Nothing but the lines from the one with "Comprar eBook en ePub por 3€ (342, 1672)" through the final line of the entries below should be written out, each exactly as given.

*** EXCERPTED RECORDS Section Begins ***

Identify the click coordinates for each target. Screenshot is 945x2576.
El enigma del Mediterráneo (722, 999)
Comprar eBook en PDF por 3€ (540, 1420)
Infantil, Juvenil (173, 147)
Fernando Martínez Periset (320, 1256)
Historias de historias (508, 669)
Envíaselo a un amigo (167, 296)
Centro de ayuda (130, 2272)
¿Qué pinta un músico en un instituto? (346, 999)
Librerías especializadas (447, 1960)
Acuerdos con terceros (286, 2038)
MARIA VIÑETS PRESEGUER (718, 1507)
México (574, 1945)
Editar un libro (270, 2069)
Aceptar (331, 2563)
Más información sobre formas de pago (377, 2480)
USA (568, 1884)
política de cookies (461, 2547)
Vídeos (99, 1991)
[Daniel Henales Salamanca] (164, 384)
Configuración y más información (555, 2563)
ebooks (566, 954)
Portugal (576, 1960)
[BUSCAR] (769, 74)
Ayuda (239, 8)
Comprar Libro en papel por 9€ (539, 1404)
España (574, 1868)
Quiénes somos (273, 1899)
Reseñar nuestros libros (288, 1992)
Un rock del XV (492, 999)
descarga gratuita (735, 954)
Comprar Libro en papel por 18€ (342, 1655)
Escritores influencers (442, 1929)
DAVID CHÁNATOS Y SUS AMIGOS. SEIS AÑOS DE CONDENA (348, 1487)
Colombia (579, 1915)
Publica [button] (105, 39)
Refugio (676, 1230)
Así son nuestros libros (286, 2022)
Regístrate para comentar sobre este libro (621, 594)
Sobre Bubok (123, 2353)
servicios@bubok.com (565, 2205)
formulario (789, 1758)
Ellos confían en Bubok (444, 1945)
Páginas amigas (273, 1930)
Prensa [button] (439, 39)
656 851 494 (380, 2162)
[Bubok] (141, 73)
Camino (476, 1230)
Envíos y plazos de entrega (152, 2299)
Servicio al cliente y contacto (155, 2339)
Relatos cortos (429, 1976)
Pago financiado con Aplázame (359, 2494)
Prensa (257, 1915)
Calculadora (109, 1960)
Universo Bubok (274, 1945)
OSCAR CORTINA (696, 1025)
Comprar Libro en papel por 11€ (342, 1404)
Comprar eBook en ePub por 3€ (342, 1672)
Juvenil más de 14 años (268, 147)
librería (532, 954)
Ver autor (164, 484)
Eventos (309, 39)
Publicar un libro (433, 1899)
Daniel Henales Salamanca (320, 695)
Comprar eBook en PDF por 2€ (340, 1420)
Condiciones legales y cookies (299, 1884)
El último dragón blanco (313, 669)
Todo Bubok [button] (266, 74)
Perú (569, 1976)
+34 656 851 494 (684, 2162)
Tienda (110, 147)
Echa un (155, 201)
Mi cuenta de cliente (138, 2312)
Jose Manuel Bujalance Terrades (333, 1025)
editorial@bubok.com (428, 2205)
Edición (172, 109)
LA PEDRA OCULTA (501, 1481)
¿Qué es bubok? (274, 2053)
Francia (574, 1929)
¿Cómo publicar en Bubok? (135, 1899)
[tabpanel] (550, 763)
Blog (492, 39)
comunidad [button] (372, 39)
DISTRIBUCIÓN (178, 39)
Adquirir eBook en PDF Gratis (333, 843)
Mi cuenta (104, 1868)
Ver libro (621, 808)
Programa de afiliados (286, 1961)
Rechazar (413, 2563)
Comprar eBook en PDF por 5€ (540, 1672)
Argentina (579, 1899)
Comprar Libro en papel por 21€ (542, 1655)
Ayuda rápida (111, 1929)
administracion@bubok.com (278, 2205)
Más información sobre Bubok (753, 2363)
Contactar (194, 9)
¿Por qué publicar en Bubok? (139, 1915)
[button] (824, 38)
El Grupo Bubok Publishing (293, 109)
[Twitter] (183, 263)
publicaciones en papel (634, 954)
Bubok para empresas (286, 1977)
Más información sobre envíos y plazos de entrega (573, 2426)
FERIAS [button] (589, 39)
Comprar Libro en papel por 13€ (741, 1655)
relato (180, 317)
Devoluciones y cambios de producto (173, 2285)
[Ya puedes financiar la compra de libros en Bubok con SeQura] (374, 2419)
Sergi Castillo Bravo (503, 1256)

*** EXCERPTED RECORDS Section Ends ***

=== EXERCISE ANSWER ===
Comprar eBook en ePub por 3€ (342, 1672)
Juvenil más de 14 años (268, 147)
librería (532, 954)
Ver autor (164, 484)
Eventos (309, 39)
Publicar un libro (433, 1899)
Daniel Henales Salamanca (320, 695)
Comprar eBook en PDF por 2€ (340, 1420)
Condiciones legales y cookies (299, 1884)
El último dragón blanco (313, 669)
Todo Bubok [button] (266, 74)
Perú (569, 1976)
+34 656 851 494 (684, 2162)
Tienda (110, 147)
Echa un (155, 201)
Mi cuenta de cliente (138, 2312)
Jose Manuel Bujalance Terrades (333, 1025)
editorial@bubok.com (428, 2205)
Edición (172, 109)
LA PEDRA OCULTA (501, 1481)
¿Qué es bubok? (274, 2053)
Francia (574, 1929)
¿Cómo publicar en Bubok? (135, 1899)
[tabpanel] (550, 763)
Blog (492, 39)
comunidad [button] (372, 39)
DISTRIBUCIÓN (178, 39)
Adquirir eBook en PDF Gratis (333, 843)
Mi cuenta (104, 1868)
Ver libro (621, 808)
Programa de afiliados (286, 1961)
Rechazar (413, 2563)
Comprar eBook en PDF por 5€ (540, 1672)
Argentina (579, 1899)
Comprar Libro en papel por 21€ (542, 1655)
Ayuda rápida (111, 1929)
administracion@bubok.com (278, 2205)
Más información sobre Bubok (753, 2363)
Contactar (194, 9)
¿Por qué publicar en Bubok? (139, 1915)
[button] (824, 38)
El Grupo Bubok Publishing (293, 109)
[Twitter] (183, 263)
publicaciones en papel (634, 954)
Bubok para empresas (286, 1977)
Más información sobre envíos y plazos de entrega (573, 2426)
FERIAS [button] (589, 39)
Comprar Libro en papel por 13€ (741, 1655)
relato (180, 317)
Devoluciones y cambios de producto (173, 2285)
[Ya puedes financiar la compra de libros en Bubok con SeQura] (374, 2419)
Sergi Castillo Bravo (503, 1256)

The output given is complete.